第1章 アネモネの夢00~50
初めてそれを目の当たりにしたけど、とてもみっともないしこんなロビーでやることでもない。怖い顔をされても全く気にならないので、見なかった振りでスルーしながら雹牙さんと黒羽さんを社長室へ案内する。
「悪かったな、助かった」
「いえいえ、あれはちょっとみっともなさ過ぎて同じ社員としても恥ずかしかったですから」
「大丈夫ですか?」
「え? 何がですか?」
「いえ、彼女に目を付けられたようでしたから」
「ああ。たぶん大丈夫ですよ。私と仲の良い同期はみんな私と同じ評価ですから」
噂で聞いていたんですよと説明すれば、なら良いけれどと頷かれたけど何故か雹牙さんは難しい顔をしていた。
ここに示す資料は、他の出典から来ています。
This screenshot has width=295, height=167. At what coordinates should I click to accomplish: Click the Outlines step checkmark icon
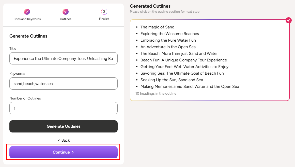pyautogui.click(x=66, y=11)
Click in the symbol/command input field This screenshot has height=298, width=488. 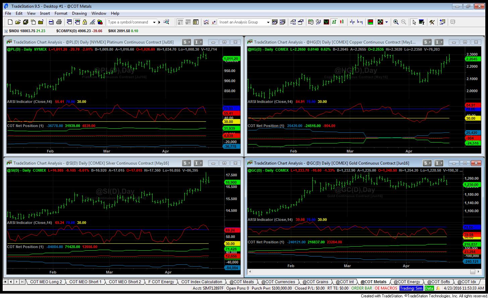click(x=129, y=22)

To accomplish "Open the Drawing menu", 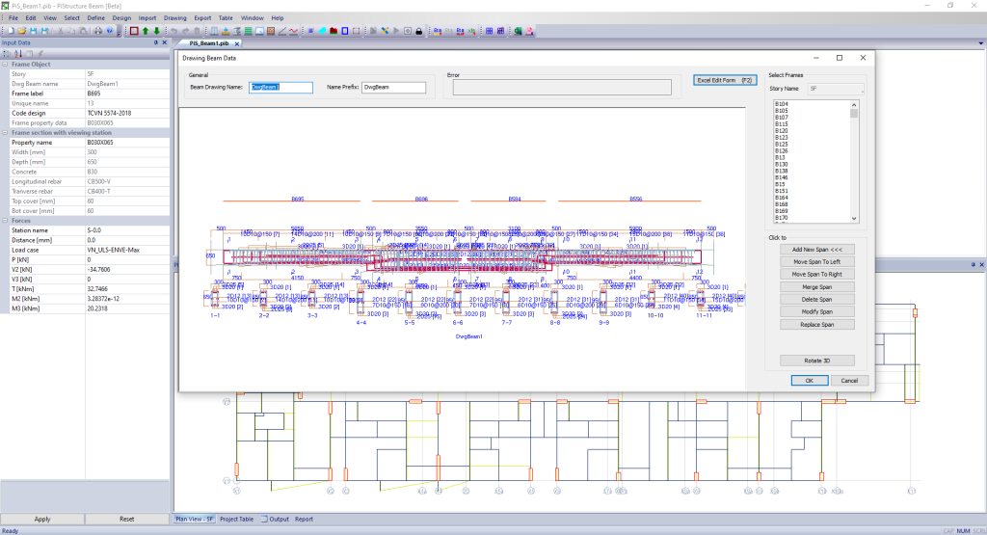I will 175,17.
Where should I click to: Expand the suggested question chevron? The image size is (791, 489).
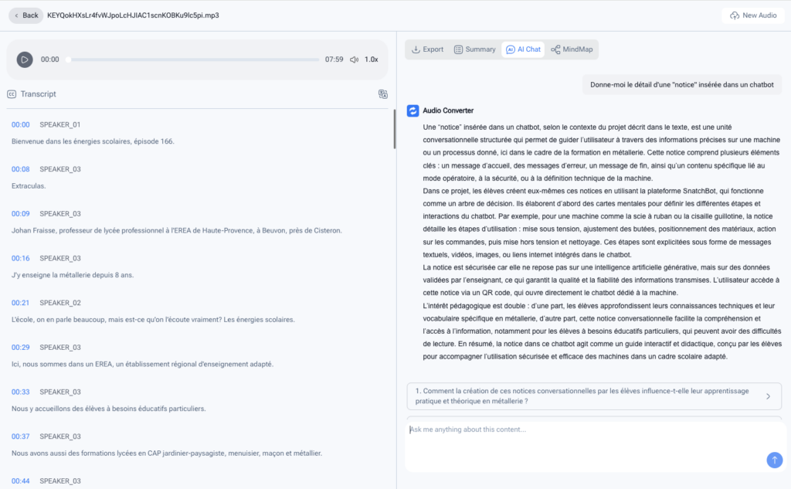pos(768,396)
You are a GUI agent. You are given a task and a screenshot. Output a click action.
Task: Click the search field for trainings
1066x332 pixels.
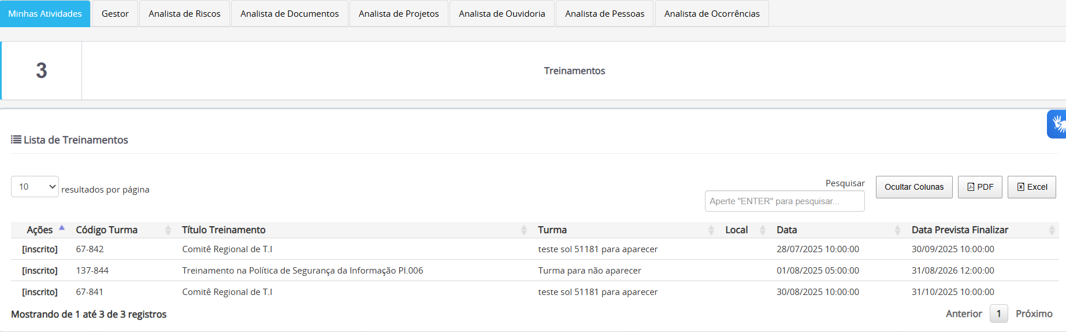[x=784, y=201]

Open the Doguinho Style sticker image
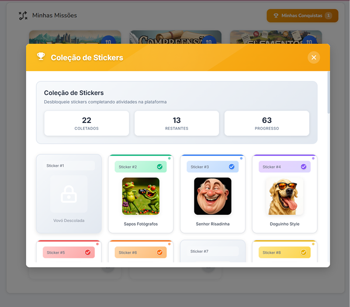pyautogui.click(x=284, y=196)
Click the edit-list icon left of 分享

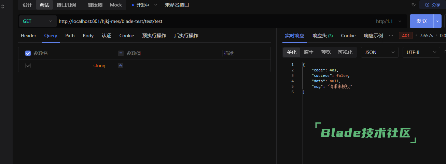tap(414, 5)
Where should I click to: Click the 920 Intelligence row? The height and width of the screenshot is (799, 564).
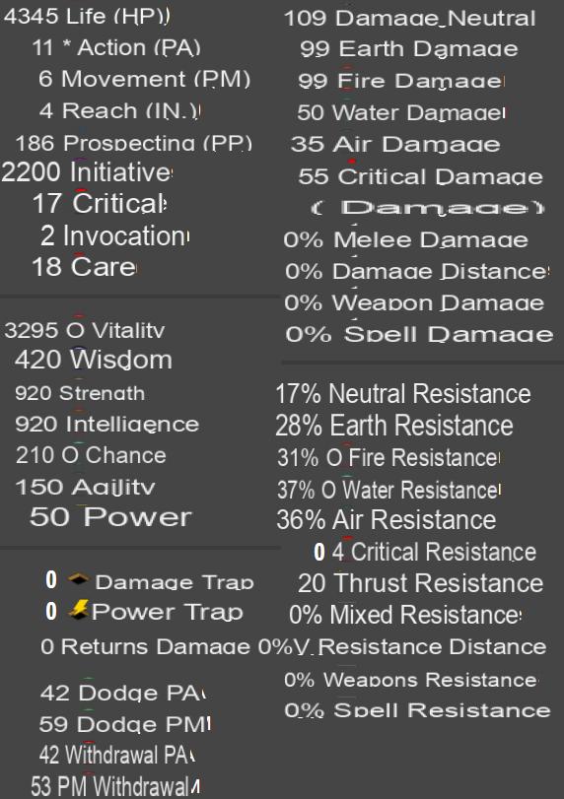107,424
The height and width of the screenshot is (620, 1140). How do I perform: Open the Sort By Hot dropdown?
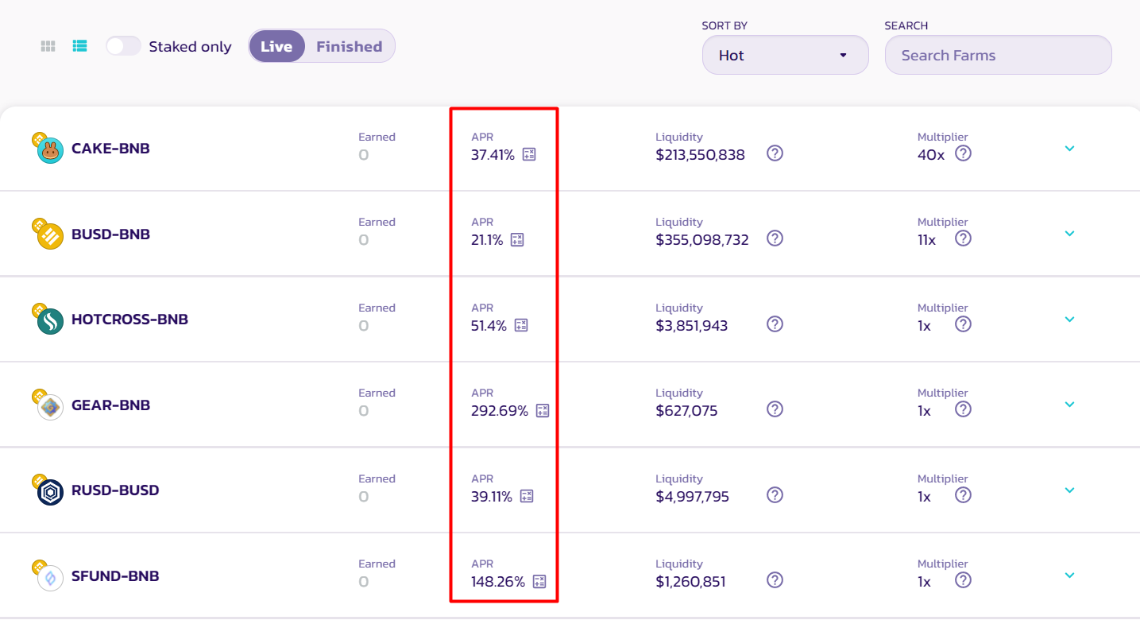point(785,55)
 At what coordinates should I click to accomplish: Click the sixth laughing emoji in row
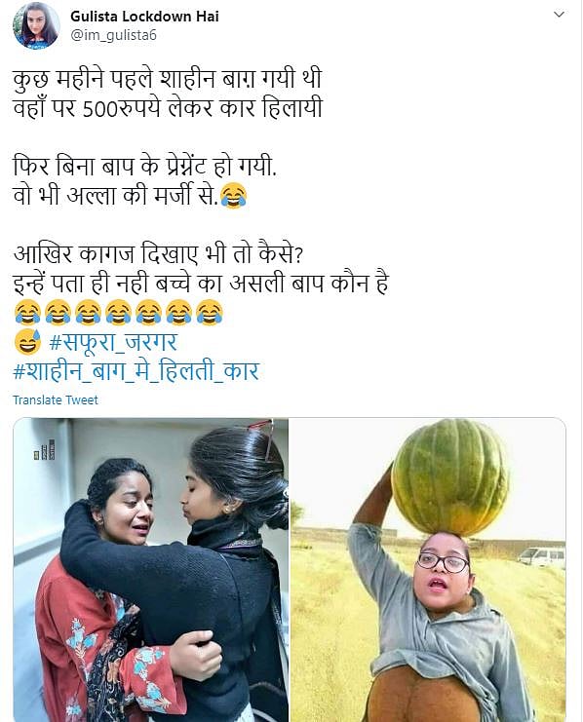coord(179,313)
どうしたんだろうかと首を傾げて見ていたら、誤魔化すように伸びてきた手に頭を撫でられて雹牙さんは黒羽さんより先に社長室へと入っていく。
黒羽さんもクスリと笑って気にしないでくださいねと声を掛けて、雹牙さんを追いかけるように中へと入っていった。
それを見送ってお茶を出すために給湯室へ行くと、先ほどの同期の女性が待ち伏せしていたようで壁にもたれて立っていた。
私が無視して中に入ると追いかけて入ってくる。隅へと追い詰めたつもりなんだろうか?
「貴女、生意気なのよ!」
「はぁ……」
「バカにしてるのっ?!」
「そうは言われましても、今はまだ就業中ですし私は社長からの指示でお客様をお迎えに上がっただけです。貴女こそ、何をされているんですか? 重要なお客様であることはご存知なんですよね?」
「なっ……くっ、何よっ! まるで私が悪いみたいな言い方ッ!」
「今回は、どう考えても貴女が悪いと思います。就業時間中に、あんな他者の目がある場所で、堂々と色目を使われていました、よね? 他の社員やお客様の目にどう映ったかはわかりませんが確実にわが社の質を疑われる行為ではないでしょうか?」
仕事を優先する身としては、怒鳴られたくらいでおびえて仕事を放棄するというのはあり得ない。よって、手を動かしてお茶を準備しながら淡々と返事をすると顔を真っ赤にした同期は給湯室を飛び出していった。
一体何をしに会社に来ているのか、ため息を吐いてしまいながらお茶を手に私は社長室へと戻った。